Your task: Exclude the pictures. Transcribe exactly, and only, the lines from the one holding "Go to View Cart step" to the end of the material below.

= = = = = = =

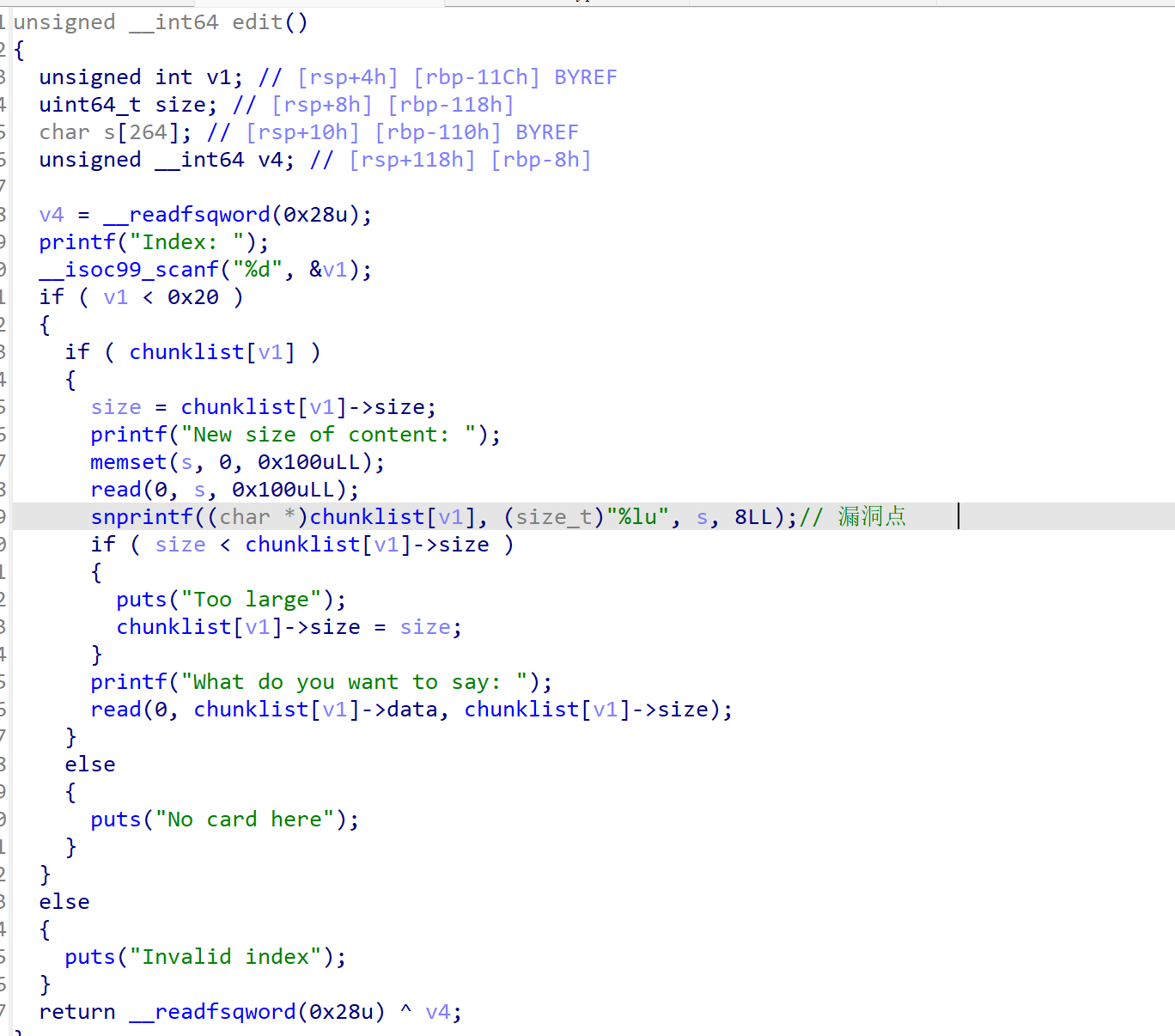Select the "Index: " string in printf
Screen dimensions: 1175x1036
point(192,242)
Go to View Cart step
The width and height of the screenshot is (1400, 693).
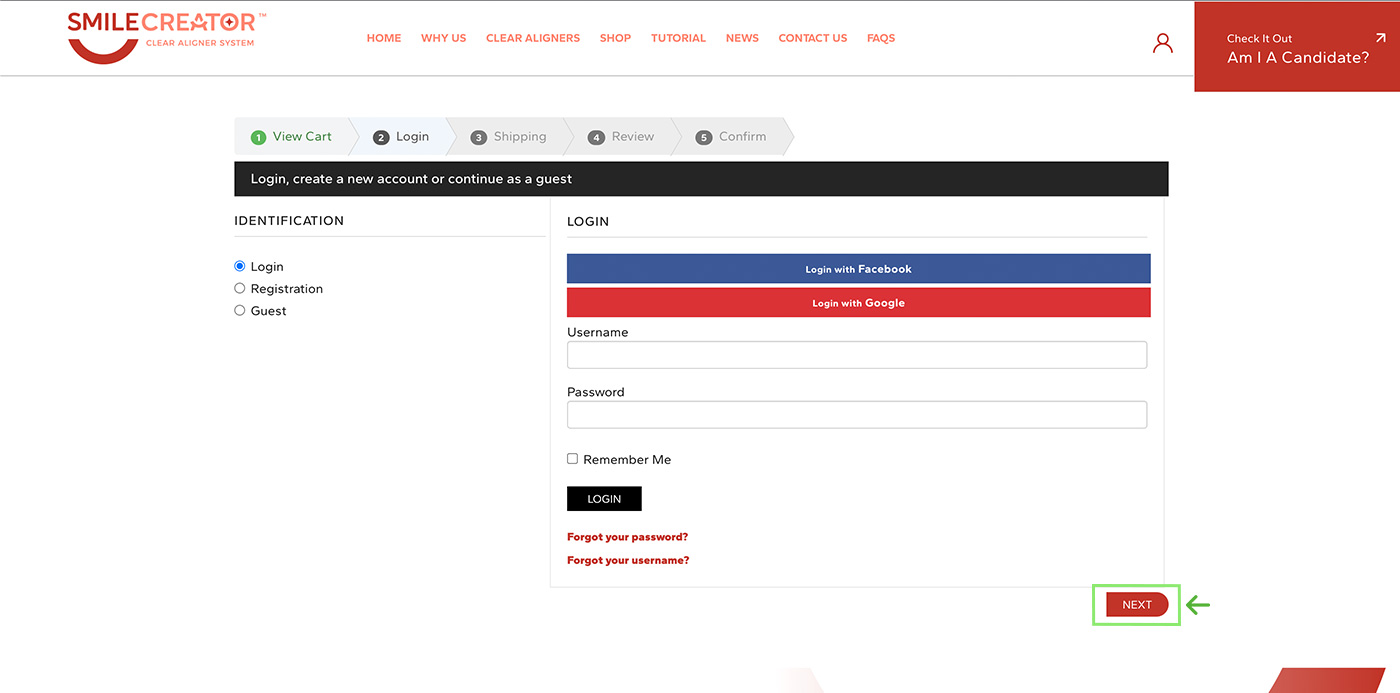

= = = = = = =

Solution to this problem:
Go to View Cart step
The width and height of the screenshot is (1400, 693).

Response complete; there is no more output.